The Minnesota Supreme Court has suspended a senior Hennepin County prosecutor placed on leave a year ago after a lie to a judge resulted in the rare decision to dismiss a rape case.

Catherine McEnroe, a 31-year lawyer who has been with the Hennepin County Attorney's Office since 2013, is suspended for 60 days and required to pay a $900 fine, the court ordered. The Office of Lawyers Professional Responsibility filed for disciplinary action in the fallout of the case dismissal last January.

The court order says that McEnroe committed professional misconduct warranting public discipline for "making knowingly false statements to a court and opposing counsel during a criminal trial and engaging in dishonest conduct to cover up the false statements."

Hennepin County Attorney Mary Moriarty — within days of taking office after a landslide election — made the decision to dismiss the case and place McEnroe on leave.

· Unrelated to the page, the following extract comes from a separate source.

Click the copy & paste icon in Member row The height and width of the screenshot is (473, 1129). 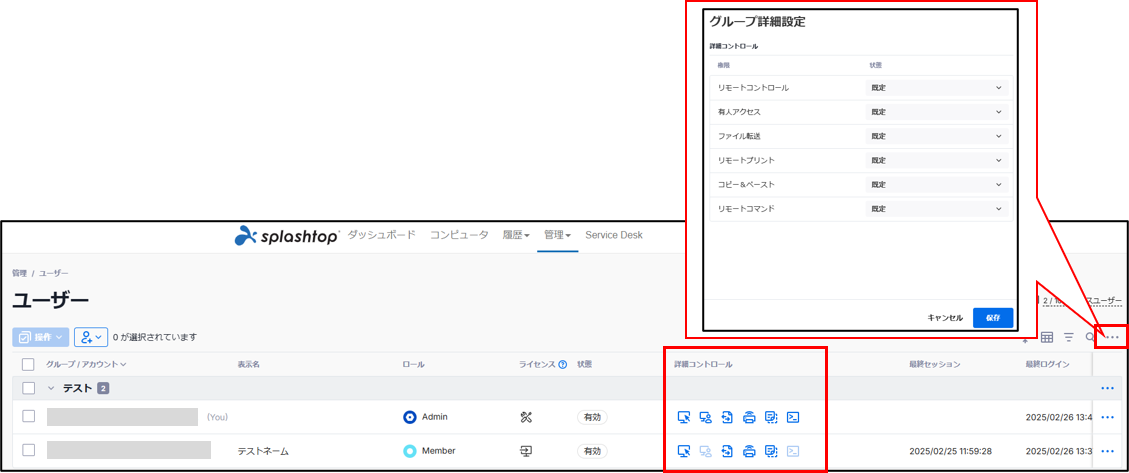point(771,452)
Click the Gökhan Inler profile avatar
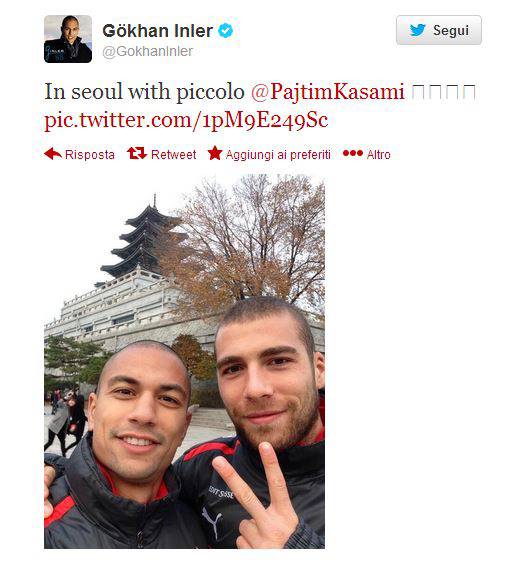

Moriarty said at the time that dismissing the case was a last resort, but she stands by the decision that jolted the Twin Cities legal community. Such dismissal is extremely rare, but the teenage victim told the Star Tribune in an interview that she expects the criminal justice system to fail women.

A juror seated for the trial penned a letter to the editor, questioning Moriarty's decision and saying the unpunished rape of a teen "weighs extremely heavily in the public interest."

Binh Tuong, deputy director of the Office of Lawyers Professional Responsibility, said in a court stipulation that Moriarty's office had "alternatives to the dismissal, and it was not the inevitable outcome of [McEnroe]'s misconduct."

"The false statement was not substantive, there were other prosecutors who could have completed the trial (with just one professional witness remaining), and defense counsel's motion for a dismissal was still pending with the court."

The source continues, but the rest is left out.